The subatomic age: Asia’s quantum computing arms race
Article from Nikkei Asian Preview
SINGAPORE/TOKYO — Dzmitry Matsukevich’s laboratory is cramped and windowless, dominated by two large tables laid out with arrays of lasers, lenses, cables and black boxes arranged like some impenetrably complex board game. It is an experimentalist’s space — practical, prioritizing form over function. Plastic sheeting hangs in curtains from the ceiling; paperwork, boxes of components and rolls of electrical tape are piled on every spare surface.
Matsukevich, a principal investigator at Singapore’s Center for Quantum Technologies, is a physicist out of central casting: mop-haired, earnest, and infectiously enthusiastic about two slightly blurred gray squares on a computer monitor. The squares are trapped ions, held in near total stillness by lasers: the foundational element of a quantum computer.

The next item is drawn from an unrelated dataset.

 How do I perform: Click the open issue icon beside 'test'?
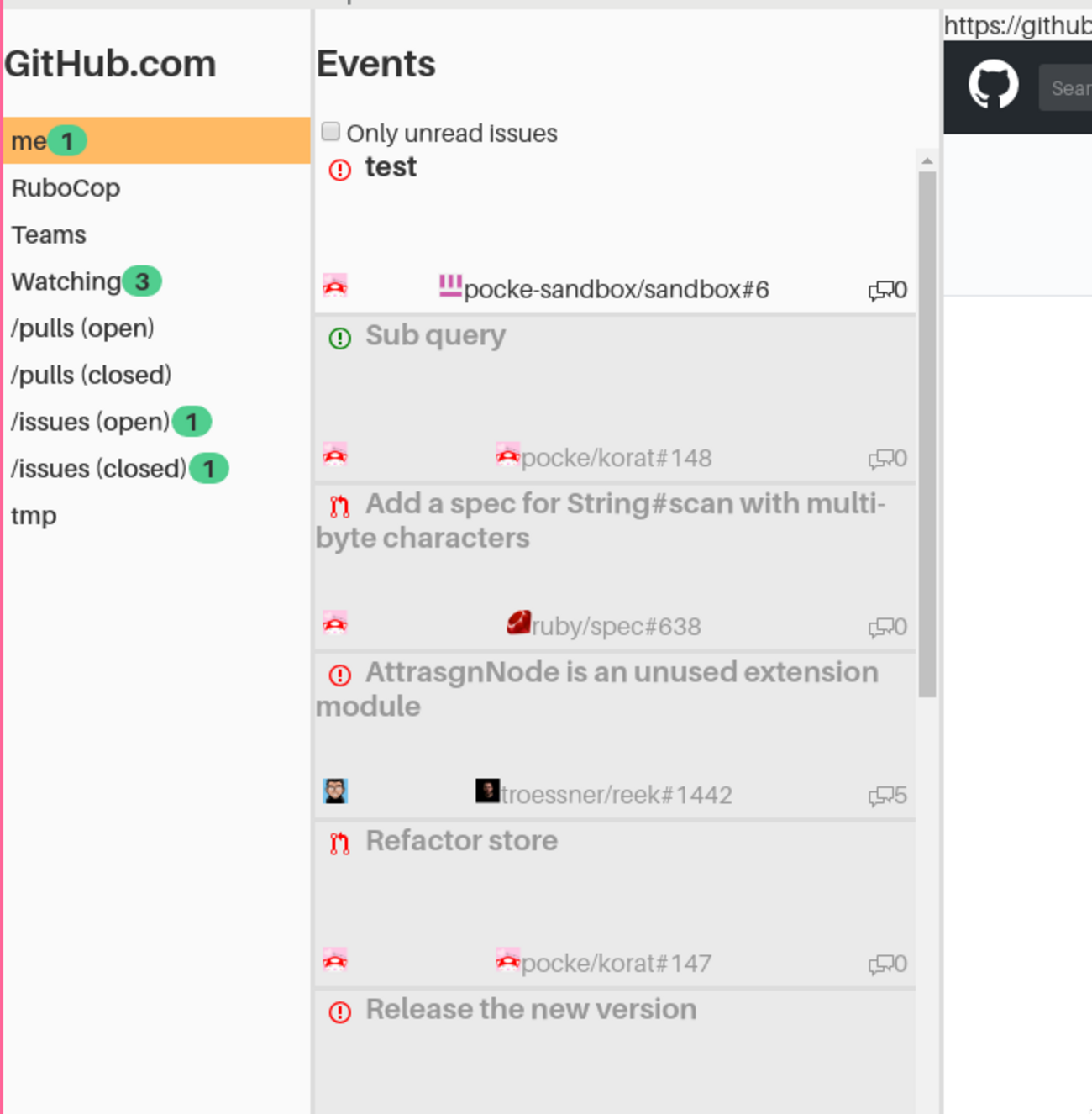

“If you haven’t seen a single atom before,” Matsukevich said, “now’s your chance.”
Matsukevich has spent decades working on quantum information in academic institutions around the world. As recently as 10 years ago, the science had become moribund. Early breakthroughs had not been followed with any practical advances, and the reality of a functional quantum computer seemed a long way off.
“If you wrote on your research proposal that you are going to do quantum computing, most of the universities would just throw your application away,” Matsukevich said. “They thought it was a dead end.”